### CONSIGNAS DE TRABAJO
1) Responde estas preguntas a partir del texto sobre la ascensión:
(a) ¿Hasta cuándo permanece Jesús entre nosotros?
(b) ¿En quiénes lo encontramos ahora?
(c) ¿Qué se sabe de la mirada cuando se alejan las personas que amamos?
2) Enumera las partes del cuerpo de Jesús que se nombran en la oración del texto sobre la ascensión.

El misterio de la ascensión, tan bello y gozoso por el hecho de que nos
presenta a Cristo vuelto de nuevo al seno del Padre, nos colma al mismo tiempo
el corazón de sentimientos de humildad y bondad: Jesús permanece entre nosotros
hasta el fin del mundo. Sólo ha cambiado de aspecto: lo encontramos en el pobre y en el que sufre. Por ahora no
lo vemos glorioso. Lo conseguiremos sólo si antes lo reconocemos con verdadero
amor en su humillación, acogiéndonos los unos a los otros.
ORATIO
Jesús,
quisiéramos saber qué ha sido para ti volver al seno del Padre, volver a él no
sólo como Dios, sino también como hombre, con las manos, los pies y el costado con
esa llaga de amor. Sabemos lo que es entre nosotros la separación de las
personas que amamos: la mirada los sigue todo lo que puede cuando se alejan...

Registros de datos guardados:
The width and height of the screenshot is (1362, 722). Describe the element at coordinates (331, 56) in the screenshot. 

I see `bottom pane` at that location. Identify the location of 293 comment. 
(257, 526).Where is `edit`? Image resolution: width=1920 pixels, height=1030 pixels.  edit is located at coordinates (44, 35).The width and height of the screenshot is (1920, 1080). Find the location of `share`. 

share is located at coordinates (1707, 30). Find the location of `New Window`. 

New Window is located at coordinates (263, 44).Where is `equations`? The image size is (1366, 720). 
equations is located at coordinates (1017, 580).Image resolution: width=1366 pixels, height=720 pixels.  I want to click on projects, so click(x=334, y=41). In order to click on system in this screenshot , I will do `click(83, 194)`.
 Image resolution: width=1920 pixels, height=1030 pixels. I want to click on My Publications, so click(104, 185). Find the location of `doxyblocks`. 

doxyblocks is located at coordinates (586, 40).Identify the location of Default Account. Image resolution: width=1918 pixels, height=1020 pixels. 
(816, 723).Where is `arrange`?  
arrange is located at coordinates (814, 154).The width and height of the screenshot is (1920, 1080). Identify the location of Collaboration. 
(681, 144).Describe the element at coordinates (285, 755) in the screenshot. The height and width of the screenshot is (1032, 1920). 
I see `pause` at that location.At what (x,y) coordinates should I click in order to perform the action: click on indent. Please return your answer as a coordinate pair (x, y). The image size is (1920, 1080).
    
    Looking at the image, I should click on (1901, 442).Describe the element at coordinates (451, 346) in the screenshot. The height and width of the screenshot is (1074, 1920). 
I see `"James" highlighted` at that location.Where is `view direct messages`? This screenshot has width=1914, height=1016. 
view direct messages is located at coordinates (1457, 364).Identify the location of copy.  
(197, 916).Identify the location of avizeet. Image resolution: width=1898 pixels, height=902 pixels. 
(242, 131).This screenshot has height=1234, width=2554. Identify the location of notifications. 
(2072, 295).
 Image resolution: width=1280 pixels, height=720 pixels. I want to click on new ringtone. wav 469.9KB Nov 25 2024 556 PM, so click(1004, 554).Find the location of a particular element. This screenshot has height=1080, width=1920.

### RESPUESTAS POR TAREA
1)
(a) Hasta el fin del mundo.
(b) En el pobre y en el que sufre.
(c) Los sigue todo lo que puede.

2) Las manos, los pies y el costado.